WORK REQUIRED: Render the entries from their start through the line that contains "What do you see at coordinates (279, 101)", inclusive, as a Markdown table with the columns Row and Line. Number each line in Row, and leave out blank lines.

RAW RECORDS:
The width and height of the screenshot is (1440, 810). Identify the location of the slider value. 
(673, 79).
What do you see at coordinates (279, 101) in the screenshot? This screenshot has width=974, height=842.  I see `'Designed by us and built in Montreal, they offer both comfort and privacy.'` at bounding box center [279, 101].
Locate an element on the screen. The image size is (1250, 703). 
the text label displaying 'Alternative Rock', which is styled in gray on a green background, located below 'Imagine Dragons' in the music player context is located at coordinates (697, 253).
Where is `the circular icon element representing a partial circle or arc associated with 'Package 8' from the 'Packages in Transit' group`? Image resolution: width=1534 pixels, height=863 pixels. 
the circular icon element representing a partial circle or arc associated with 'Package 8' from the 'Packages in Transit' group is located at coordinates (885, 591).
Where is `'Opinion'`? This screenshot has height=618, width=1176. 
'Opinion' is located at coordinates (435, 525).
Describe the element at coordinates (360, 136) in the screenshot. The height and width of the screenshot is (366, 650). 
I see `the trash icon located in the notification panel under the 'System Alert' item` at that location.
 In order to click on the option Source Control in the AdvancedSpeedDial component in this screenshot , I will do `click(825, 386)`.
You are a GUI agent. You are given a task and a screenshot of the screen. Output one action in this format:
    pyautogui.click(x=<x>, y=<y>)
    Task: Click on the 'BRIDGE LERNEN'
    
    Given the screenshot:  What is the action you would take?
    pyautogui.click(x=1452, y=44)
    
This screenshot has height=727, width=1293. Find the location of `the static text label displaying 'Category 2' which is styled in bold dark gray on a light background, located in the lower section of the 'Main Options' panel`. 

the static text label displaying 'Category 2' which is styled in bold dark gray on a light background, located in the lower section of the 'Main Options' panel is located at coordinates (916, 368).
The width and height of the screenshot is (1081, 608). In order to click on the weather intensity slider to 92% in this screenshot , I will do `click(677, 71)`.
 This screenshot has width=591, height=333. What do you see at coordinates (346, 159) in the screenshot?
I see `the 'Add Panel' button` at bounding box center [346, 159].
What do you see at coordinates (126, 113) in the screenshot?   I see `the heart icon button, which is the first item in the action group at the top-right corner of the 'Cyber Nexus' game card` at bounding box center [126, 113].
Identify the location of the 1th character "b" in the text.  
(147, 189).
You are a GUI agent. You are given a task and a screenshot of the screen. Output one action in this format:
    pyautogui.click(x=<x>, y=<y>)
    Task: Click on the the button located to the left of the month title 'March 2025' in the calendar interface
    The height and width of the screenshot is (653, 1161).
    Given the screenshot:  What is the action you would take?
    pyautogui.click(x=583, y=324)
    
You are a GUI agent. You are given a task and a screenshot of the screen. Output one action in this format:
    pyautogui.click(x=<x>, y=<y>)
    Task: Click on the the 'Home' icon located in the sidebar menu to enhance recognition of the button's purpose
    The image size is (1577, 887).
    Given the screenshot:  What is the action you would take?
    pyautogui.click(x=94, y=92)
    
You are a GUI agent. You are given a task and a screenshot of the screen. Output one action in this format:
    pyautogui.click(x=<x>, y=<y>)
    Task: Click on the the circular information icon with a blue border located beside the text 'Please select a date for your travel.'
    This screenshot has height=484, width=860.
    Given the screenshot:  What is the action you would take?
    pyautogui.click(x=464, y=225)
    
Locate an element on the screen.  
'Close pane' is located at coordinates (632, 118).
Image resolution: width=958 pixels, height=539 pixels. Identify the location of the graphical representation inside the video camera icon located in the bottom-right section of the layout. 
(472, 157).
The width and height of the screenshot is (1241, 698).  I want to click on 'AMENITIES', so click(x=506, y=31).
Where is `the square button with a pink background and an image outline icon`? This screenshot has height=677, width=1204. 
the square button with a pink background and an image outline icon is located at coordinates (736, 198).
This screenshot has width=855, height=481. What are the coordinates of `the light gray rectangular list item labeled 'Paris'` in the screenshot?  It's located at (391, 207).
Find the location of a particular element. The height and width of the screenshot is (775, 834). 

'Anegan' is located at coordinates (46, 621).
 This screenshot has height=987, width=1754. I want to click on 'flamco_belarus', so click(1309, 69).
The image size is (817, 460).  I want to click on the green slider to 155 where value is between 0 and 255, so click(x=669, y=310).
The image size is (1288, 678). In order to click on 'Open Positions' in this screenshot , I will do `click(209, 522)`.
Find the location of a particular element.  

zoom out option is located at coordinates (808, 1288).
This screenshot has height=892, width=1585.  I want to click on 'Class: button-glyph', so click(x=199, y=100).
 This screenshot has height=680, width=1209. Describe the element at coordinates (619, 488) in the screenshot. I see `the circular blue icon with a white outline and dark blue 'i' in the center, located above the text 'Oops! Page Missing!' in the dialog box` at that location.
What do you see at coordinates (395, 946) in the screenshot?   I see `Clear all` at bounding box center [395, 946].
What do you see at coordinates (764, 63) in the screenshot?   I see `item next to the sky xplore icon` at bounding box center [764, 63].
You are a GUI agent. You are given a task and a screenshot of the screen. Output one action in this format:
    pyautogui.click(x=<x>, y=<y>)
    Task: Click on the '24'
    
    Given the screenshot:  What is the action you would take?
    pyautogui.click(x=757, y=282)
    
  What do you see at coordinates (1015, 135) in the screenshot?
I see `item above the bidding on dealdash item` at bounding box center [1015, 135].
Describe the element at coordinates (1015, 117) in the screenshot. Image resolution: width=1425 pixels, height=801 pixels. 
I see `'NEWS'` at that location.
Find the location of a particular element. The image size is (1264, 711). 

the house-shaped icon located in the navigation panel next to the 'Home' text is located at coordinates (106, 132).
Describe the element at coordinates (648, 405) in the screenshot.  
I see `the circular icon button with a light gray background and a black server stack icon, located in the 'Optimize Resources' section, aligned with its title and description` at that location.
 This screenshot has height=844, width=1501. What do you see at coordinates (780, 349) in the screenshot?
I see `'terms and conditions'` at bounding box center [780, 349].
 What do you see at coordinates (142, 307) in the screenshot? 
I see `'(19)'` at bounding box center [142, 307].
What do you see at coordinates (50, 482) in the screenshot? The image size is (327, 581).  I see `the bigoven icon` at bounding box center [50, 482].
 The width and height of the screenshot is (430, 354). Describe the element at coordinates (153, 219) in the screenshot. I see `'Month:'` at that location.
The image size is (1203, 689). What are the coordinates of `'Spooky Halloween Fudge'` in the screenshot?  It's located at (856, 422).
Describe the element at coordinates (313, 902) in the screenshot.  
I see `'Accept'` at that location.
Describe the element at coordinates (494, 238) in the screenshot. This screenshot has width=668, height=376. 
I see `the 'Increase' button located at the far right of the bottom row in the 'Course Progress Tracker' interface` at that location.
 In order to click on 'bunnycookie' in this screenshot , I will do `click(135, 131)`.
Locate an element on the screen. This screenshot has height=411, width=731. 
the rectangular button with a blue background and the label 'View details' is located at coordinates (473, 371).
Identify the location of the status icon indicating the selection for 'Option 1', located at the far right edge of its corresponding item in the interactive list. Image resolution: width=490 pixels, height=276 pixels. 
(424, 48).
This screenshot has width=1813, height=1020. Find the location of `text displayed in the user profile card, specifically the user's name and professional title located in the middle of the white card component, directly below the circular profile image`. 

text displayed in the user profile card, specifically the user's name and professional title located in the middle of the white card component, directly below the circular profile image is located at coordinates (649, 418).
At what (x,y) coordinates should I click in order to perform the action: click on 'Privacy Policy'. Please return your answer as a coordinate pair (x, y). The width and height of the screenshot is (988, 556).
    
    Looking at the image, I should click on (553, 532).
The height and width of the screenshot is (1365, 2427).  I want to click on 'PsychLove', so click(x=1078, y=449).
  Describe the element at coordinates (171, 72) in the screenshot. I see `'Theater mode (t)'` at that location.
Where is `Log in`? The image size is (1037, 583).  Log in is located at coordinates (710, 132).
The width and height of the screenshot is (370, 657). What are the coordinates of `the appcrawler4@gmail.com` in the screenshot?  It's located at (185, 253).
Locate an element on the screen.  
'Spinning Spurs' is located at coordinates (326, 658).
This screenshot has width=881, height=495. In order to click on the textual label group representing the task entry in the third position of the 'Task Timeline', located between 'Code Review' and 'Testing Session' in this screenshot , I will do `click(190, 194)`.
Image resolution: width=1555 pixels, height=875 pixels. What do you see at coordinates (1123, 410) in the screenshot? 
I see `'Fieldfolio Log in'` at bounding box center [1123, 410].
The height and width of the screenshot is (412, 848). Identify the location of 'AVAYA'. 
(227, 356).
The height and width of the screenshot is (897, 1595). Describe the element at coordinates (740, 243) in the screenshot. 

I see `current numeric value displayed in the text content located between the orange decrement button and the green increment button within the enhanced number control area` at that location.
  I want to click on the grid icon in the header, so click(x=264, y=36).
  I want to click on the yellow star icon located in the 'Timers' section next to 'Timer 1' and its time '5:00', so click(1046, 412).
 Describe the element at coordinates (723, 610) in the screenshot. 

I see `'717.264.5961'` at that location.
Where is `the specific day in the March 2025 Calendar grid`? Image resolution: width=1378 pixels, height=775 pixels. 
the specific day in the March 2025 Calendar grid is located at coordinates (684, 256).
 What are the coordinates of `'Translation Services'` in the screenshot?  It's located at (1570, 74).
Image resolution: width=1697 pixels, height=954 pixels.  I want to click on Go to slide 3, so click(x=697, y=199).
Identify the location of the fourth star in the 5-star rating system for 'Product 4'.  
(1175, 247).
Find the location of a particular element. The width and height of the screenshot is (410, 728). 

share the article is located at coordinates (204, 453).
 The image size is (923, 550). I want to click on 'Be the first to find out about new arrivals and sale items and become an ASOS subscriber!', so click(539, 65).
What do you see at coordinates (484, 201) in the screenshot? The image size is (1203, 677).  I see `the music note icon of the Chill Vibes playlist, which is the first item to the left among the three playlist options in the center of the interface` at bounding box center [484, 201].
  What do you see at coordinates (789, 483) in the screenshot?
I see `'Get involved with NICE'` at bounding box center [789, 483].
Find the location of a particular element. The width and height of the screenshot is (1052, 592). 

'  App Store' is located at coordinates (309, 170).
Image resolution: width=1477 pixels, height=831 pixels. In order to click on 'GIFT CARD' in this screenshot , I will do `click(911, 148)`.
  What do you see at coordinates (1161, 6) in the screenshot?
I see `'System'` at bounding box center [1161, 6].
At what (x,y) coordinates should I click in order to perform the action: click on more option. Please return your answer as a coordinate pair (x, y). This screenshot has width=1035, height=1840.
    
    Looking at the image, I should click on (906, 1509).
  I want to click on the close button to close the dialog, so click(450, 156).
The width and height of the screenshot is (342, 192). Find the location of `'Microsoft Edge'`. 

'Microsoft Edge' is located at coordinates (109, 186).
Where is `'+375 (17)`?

ANSWER TO THE TASK:
| Row | Line |
|---|---|
| 1 | The width and height of the screenshot is (1440, 810). Identify the location of the slider value.  |
| 2 | (673, 79). |
| 3 | What do you see at coordinates (279, 101) in the screenshot? This screenshot has width=974, height=842.  I see `'Designed by us and built in Montreal, they offer both comfort and privacy.'` at bounding box center [279, 101]. |